7. **SuperCorrect-Qwen-7B**
* Base LLMs (Blue): 70.2%
* Self-Correction + Our Cross-DPO (Yellow): 75.4%
* **Trend:** This model group only shows the Base and the enhanced condition. The yellow bar is significantly taller than the blue bar. The annotation shows a **+5.2%** change (green arrow), indicating the Cross-DPO method provided a substantial boost over the base model.
### Key Observations
* **Variable Impact of Self-Correction:** The effect of standard self-correction (red bars) is inconsistent. It leads to a performance **decrease** for Llama3.1-8B-Instruct (-2.1%) and DeepSeek-Math-7B (-3.6%), a negligible increase for Qwen2.5-Math-7B (+0.3%), and a moderate increase for the larger models GPT-4o, Claude-3.5-Sonnet, and Gemini-1.5-pro.
* **Strong Performance of Larger Models:** The base accuracy (blue bars) is generally higher for the proprietary models (GPT-4o, Claude-3.5-Sonnet, Gemini-1.5-pro) compared to the smaller, open-source models listed on the left.
* **Significant Gain from Cross-DPO:** The "Self-Correction + Our Cross-DPO" condition (yellow bar) is only shown for the SuperCorrect-Qwen-7B model, where it yields the largest single improvement on the chart (+5.2%).
* **Highest Overall Accuracy:** GPT-4o with self-correction achieves the highest displayed accuracy at 77.8%.
### Interpretation
The data suggests that the efficacy of self-correction as a technique for improving mathematical reasoning in LLMs is highly model-dependent. It is not a universal enhancer and can even be detrimental to some models (like Llama3.1-8B-Instruct and DeepSeek-Math-7B in this test). The positive gains observed in larger, more capable base models (GPT-4o, Claude, Gemini) might indicate that self-correction requires a certain threshold of foundational reasoning ability to be beneficial.

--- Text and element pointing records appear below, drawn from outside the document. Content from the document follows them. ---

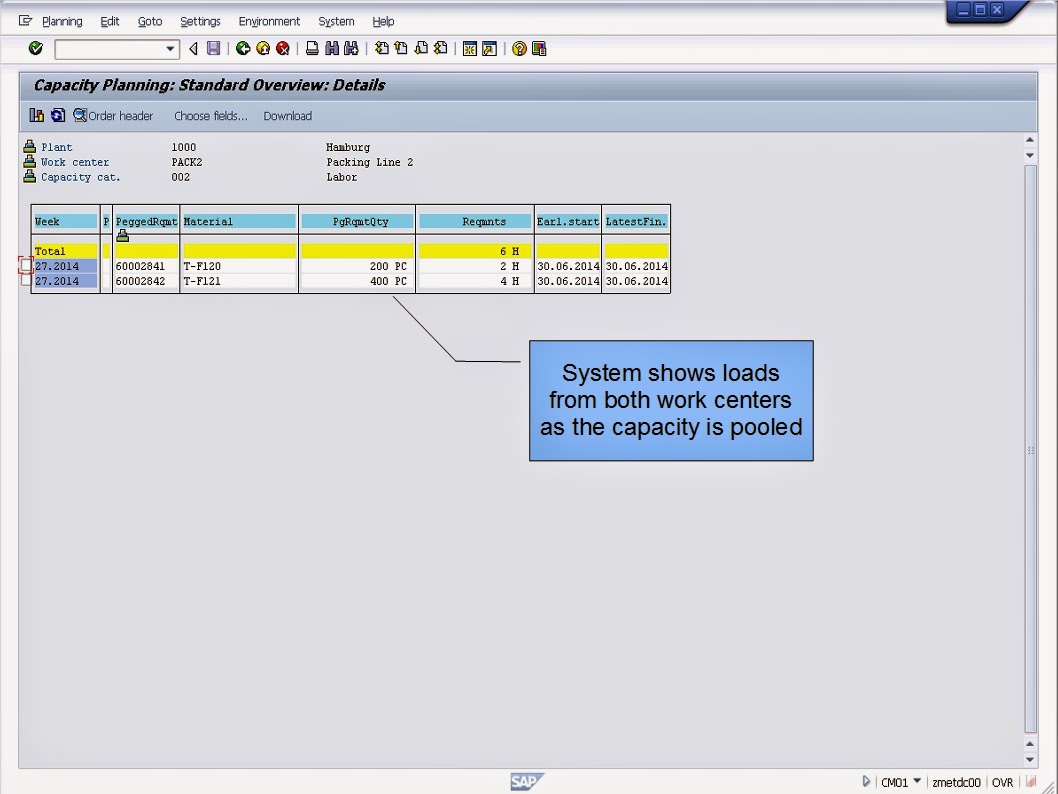Screen dimensions: 1058x794
Task: Open the command field dropdown arrow
Action: click(x=172, y=48)
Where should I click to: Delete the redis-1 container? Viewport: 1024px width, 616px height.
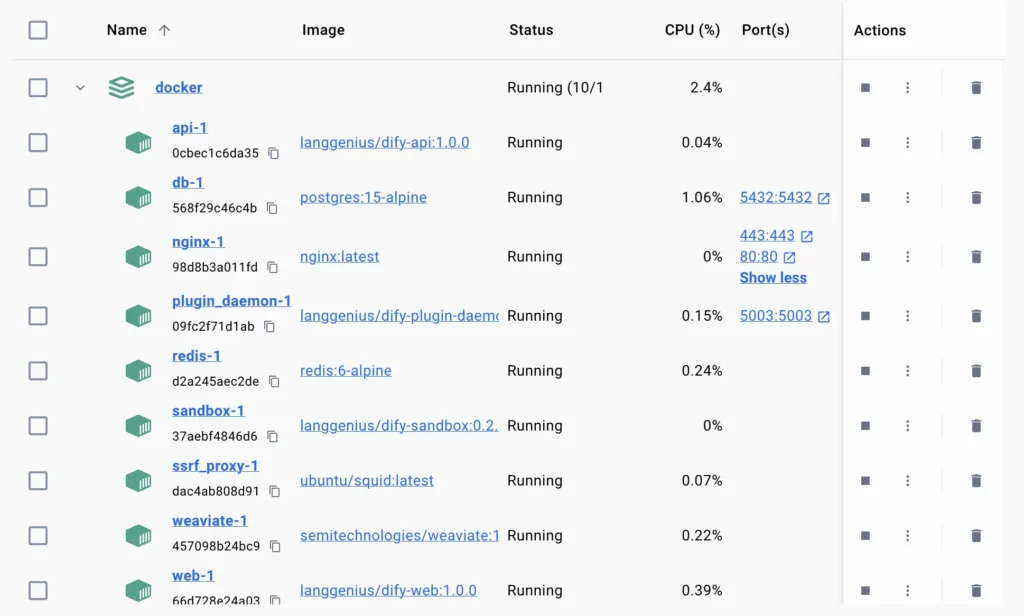pyautogui.click(x=976, y=371)
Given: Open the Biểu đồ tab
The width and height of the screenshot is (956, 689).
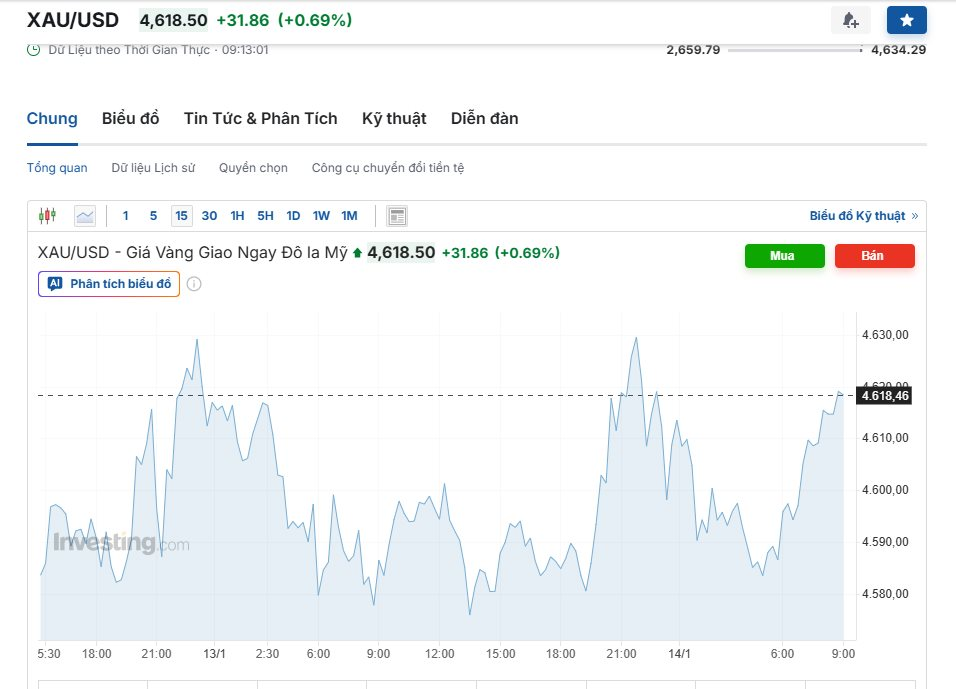Looking at the screenshot, I should tap(130, 118).
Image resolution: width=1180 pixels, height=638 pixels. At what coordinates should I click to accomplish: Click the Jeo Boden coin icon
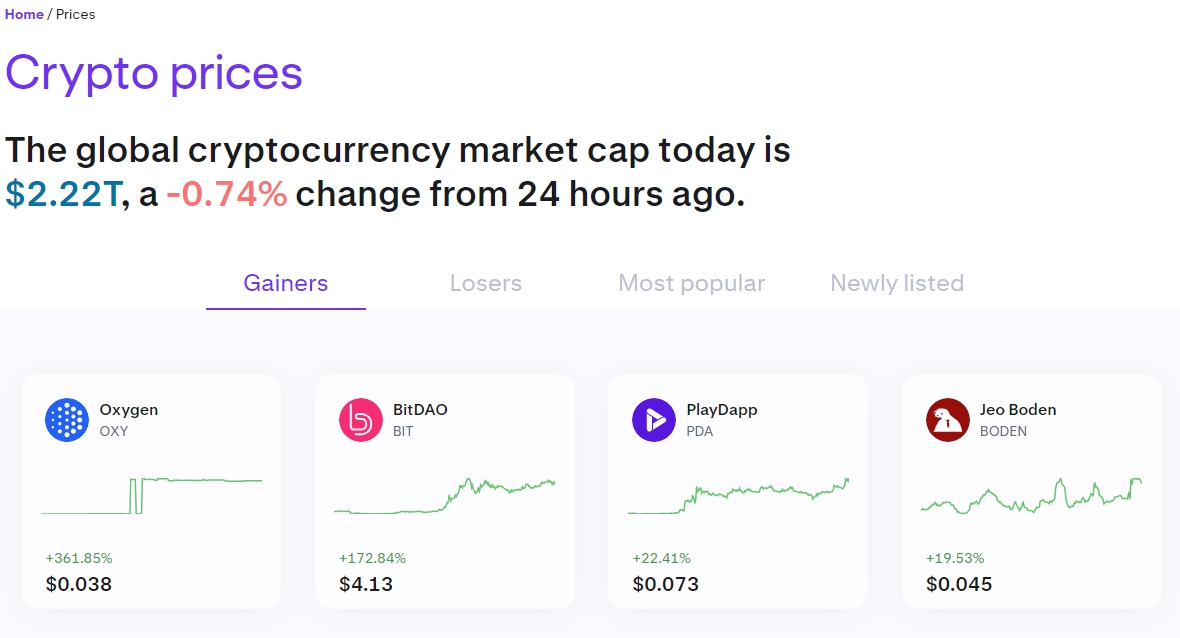[948, 420]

The most notable result is the performance of "SuperCorrect-Qwen-7B" with the added "Cross-DPO" method. The +5.2% jump is the largest improvement shown, implying that this specific technique (Cross-DPO) may be a more effective or targeted way to leverage self-correction for performance gains on the MATH dataset compared to standard self-correction alone. The chart serves as evidence that simply applying self-correction is insufficient; the method of implementation (like Cross-DPO) and the base model's characteristics are critical factors for success.